Calf Hunting Techniques - Tracking
Moose Size Comparison
I will be hunting moose for the first time with my sons.
We will not qualify for the adult tags so we plan on hunting a calf.
It would seem to me that calling will be of no use. Is there a preferred method to getting where the calves may be? I understand that being close the water is a good start.
Yes, near water is going to be a good place to hunt moose calves.
If you are hunting on a lake or slow moving river, moose cows and calves may be found during early morning or later in the evening along the shorelines.
Another method of hunting moose calves will be to track them.
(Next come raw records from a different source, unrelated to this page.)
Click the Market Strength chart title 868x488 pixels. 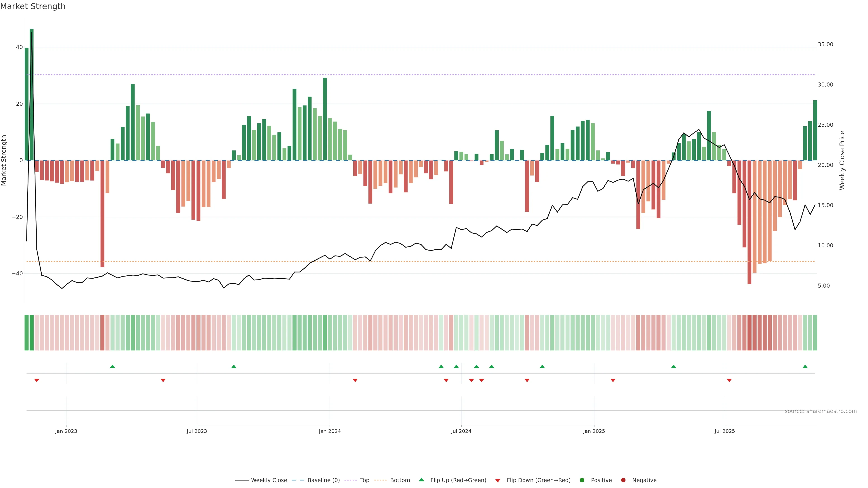pos(33,6)
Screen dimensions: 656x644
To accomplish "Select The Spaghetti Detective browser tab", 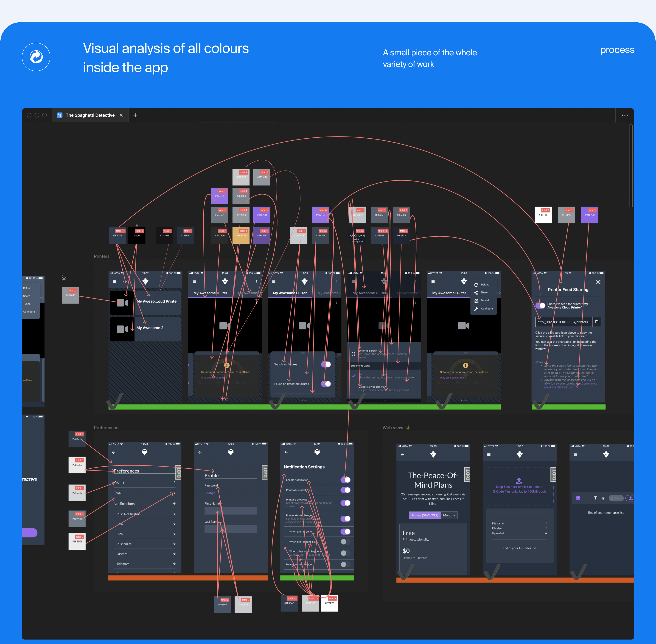I will point(90,115).
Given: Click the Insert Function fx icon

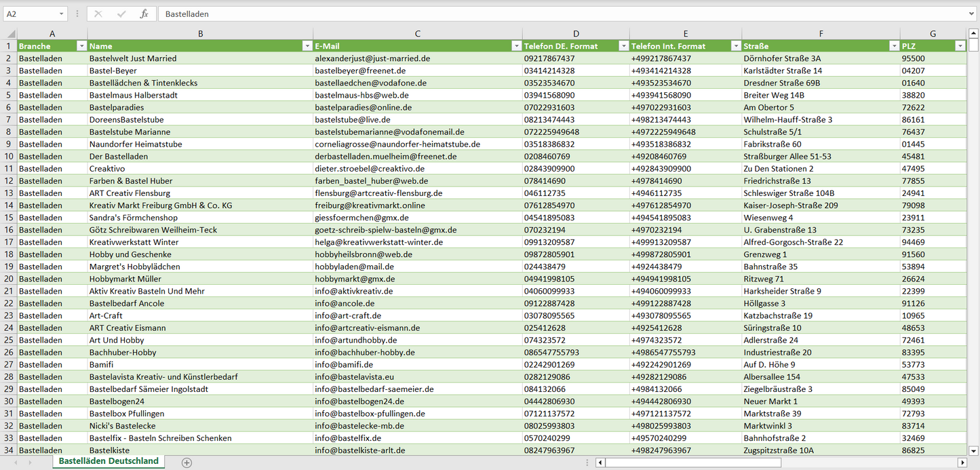Looking at the screenshot, I should click(x=144, y=14).
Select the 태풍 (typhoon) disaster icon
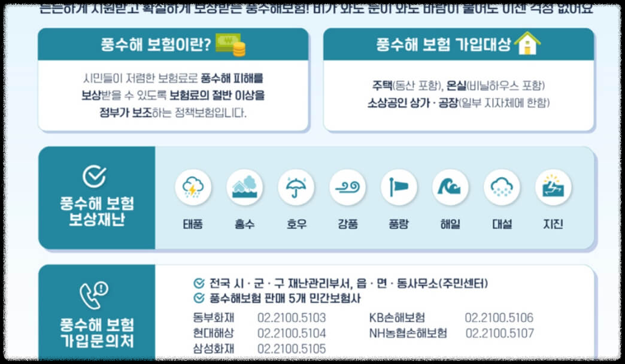 coord(192,189)
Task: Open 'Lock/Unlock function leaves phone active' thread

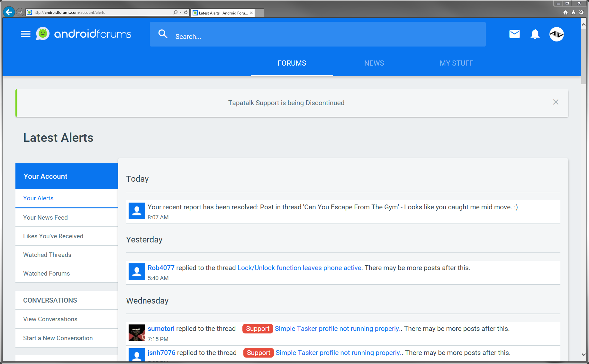Action: [299, 268]
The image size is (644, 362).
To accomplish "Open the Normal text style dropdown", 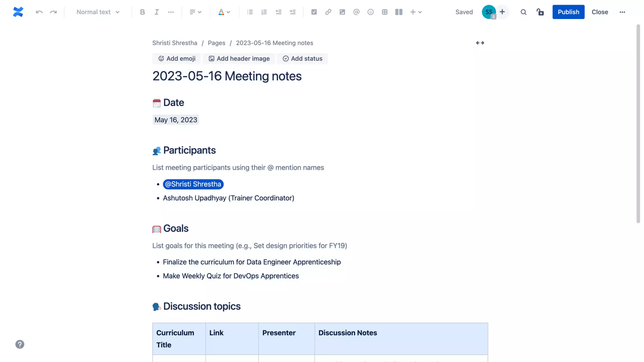I will [x=98, y=12].
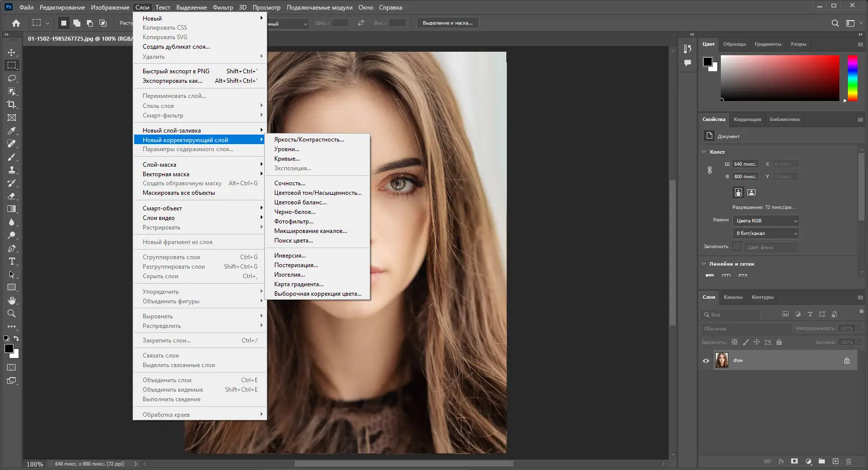Choose portrait canvas orientation button
Screen dimensions: 868x470
pos(738,192)
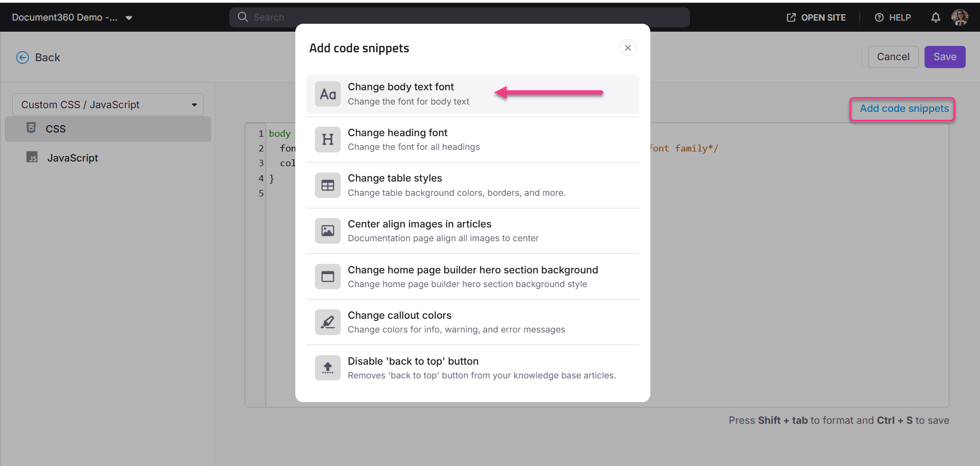Image resolution: width=980 pixels, height=466 pixels.
Task: Click the hero section background icon
Action: 328,277
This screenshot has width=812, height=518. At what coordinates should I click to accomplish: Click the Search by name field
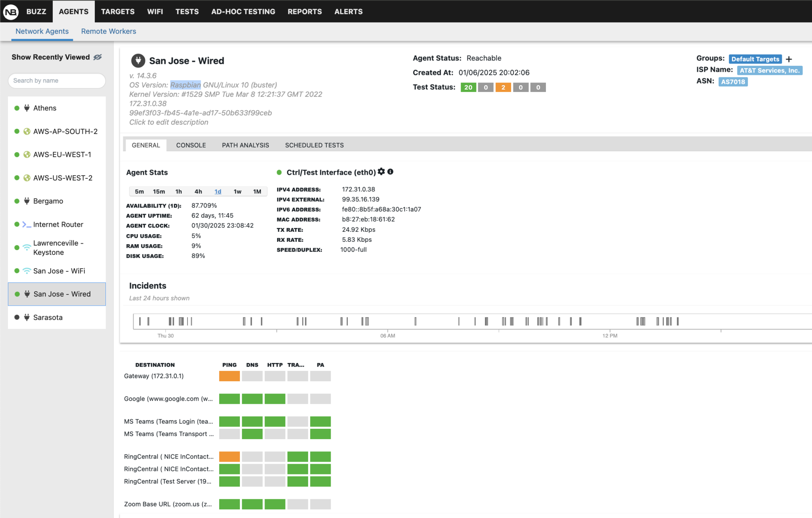(56, 80)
Moose calf tracks are easy for the hunter to distinguish from the adult. The calf moose track being less than 3" (76mm) in length compared to that of an adult which may be 4 to 6 inches (102 to 152mm).
Direction of travel is distinguished by observing the track. The pointy end of the imprint shows direction of travel.
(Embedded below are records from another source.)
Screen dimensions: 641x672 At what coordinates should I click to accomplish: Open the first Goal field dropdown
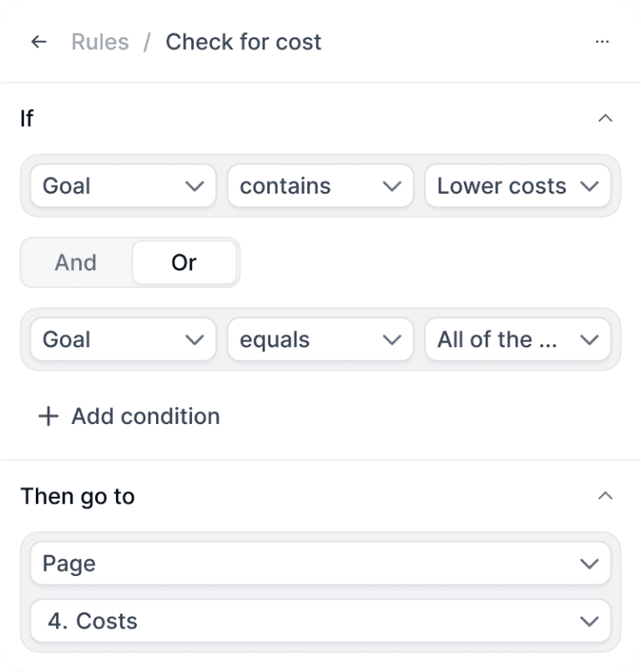click(x=123, y=186)
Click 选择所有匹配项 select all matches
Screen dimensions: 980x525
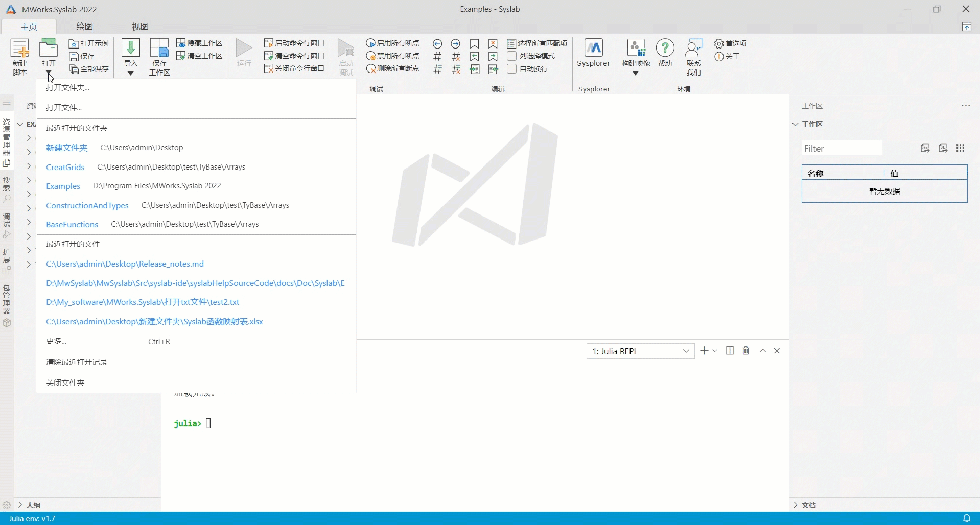click(537, 43)
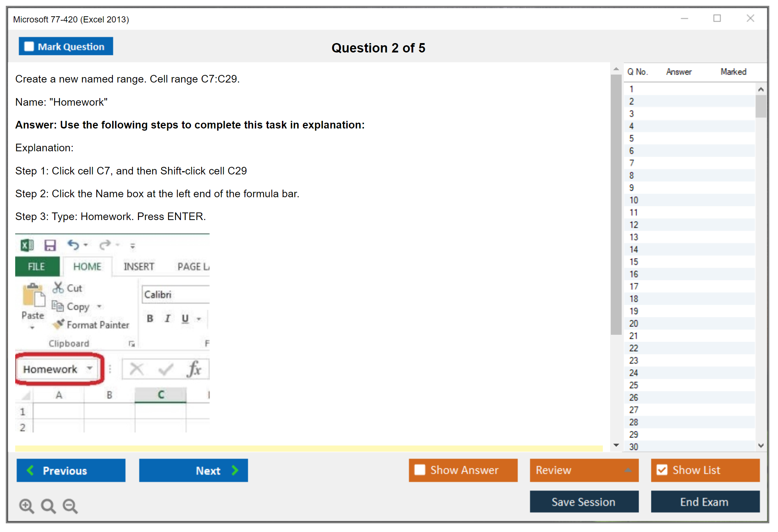Click the Format Painter brush icon
The height and width of the screenshot is (532, 778).
pyautogui.click(x=58, y=324)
Of course if there is snow on the ground, tracking becomes a much easier thing to do or if the ground is soft (as in the picture), you will also be able to track moose easily.
Conversely, when the ground is hard and dry it can be very difficult to track any moose, let alone a small one like a calf.
Cows with calves are more difficult to track than bulls, because they are especially alert to danger that may imperil their calves.
For any type of tracking, it is imperative for the hunter to stop frequently to "observe". Moose have keen, senses and are able to distinguish non-moosey sounds easily. Through the action of stopping and looking and listening the hunter will break up his own human sounds which will spook a moose.
Tracking moose, like many other aspects of moose hunting requires practice. Time in the field and boots on the ground will make major differences to your moose hunting successes.
As mentioned in previous articles, there is a lack of information regarding the hunting of moose calves. To some degree, hunting moose calves remains a mystery.